━━━ DATASET EXTRACT
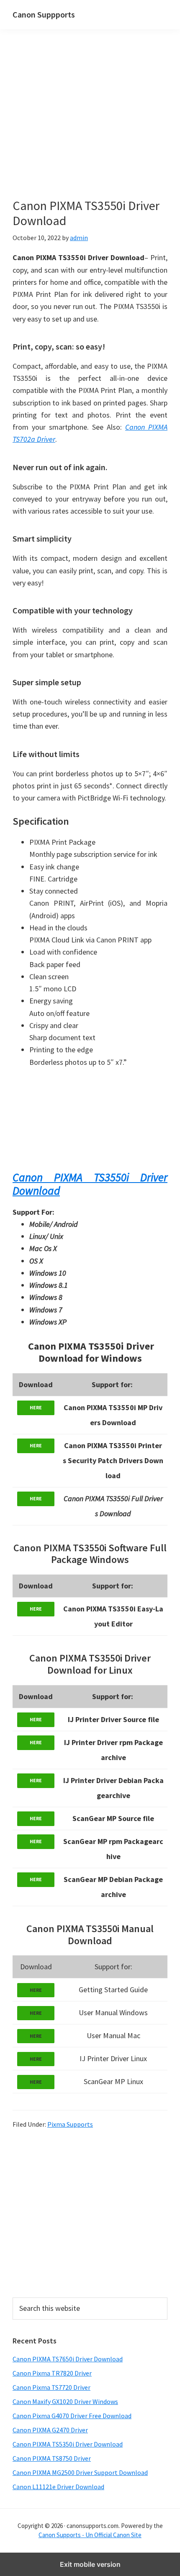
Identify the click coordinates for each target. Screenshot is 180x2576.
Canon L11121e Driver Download (58, 2486)
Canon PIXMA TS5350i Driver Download (68, 2444)
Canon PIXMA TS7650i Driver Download (68, 2359)
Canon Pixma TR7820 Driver (52, 2373)
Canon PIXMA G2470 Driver (50, 2430)
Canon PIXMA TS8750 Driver (52, 2458)
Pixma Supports (70, 2124)
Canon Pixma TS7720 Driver (51, 2387)
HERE (36, 1407)
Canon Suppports (44, 14)
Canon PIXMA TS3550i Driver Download (90, 1184)
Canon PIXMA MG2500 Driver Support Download (80, 2472)
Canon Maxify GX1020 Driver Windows (65, 2401)
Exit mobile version (90, 2564)
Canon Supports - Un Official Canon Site (90, 2535)
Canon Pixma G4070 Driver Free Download (72, 2415)
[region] (90, 2212)
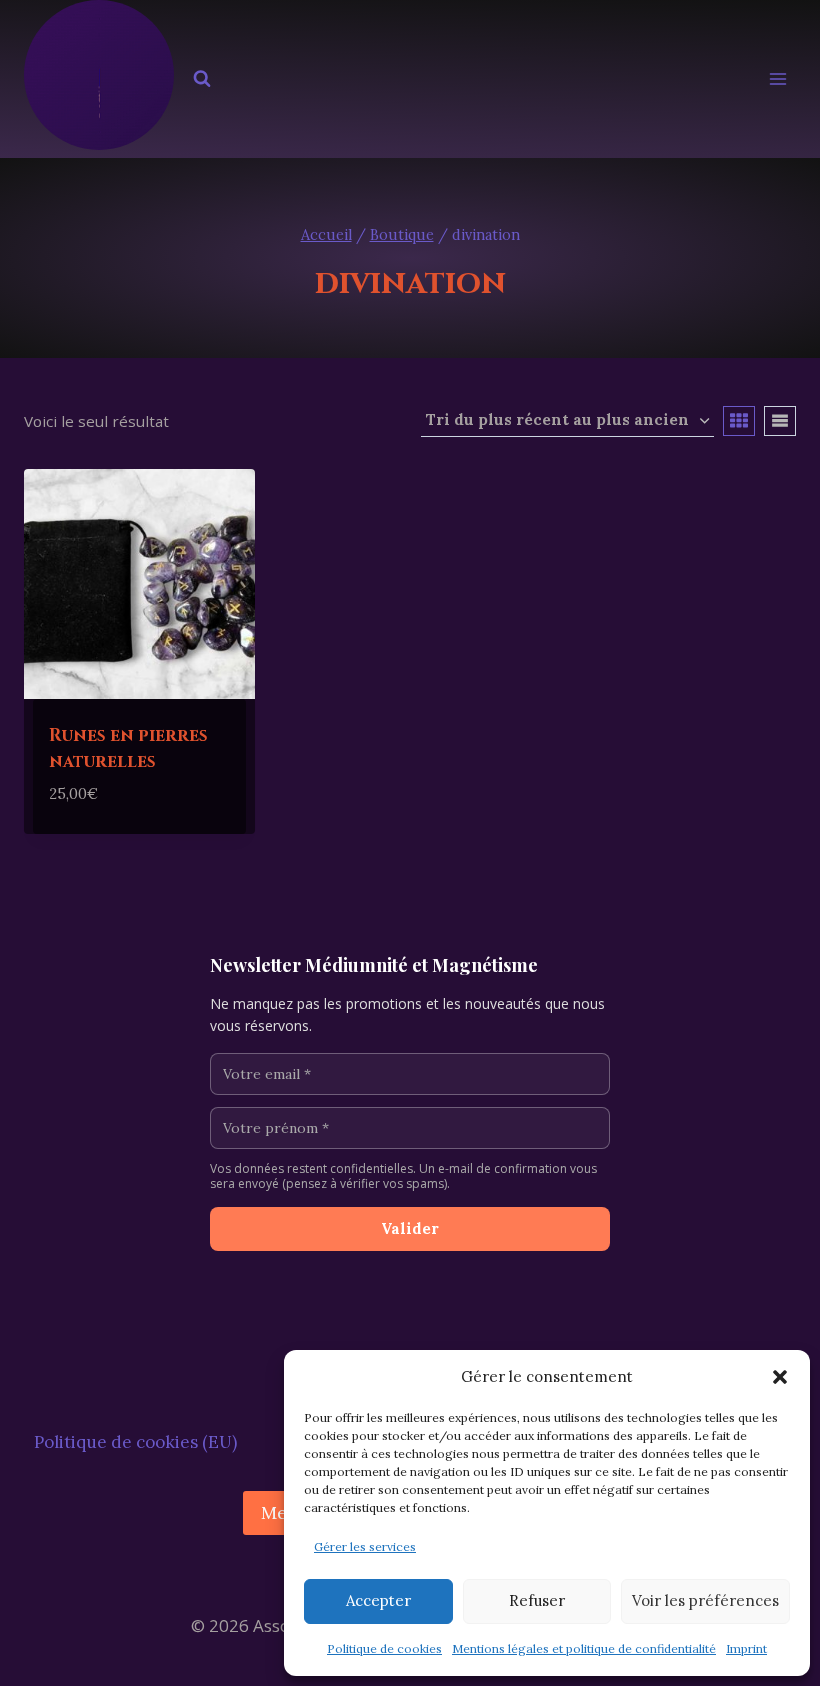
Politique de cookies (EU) (135, 1442)
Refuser (537, 1600)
━━━━━━
→ TASK DIRECTIONS
From the listing, copy every line where the string "Supports" appears.

→ EXERCISE RESULT
Pixma Supports (70, 2124)
Canon Supports - Un Official Canon Site (90, 2535)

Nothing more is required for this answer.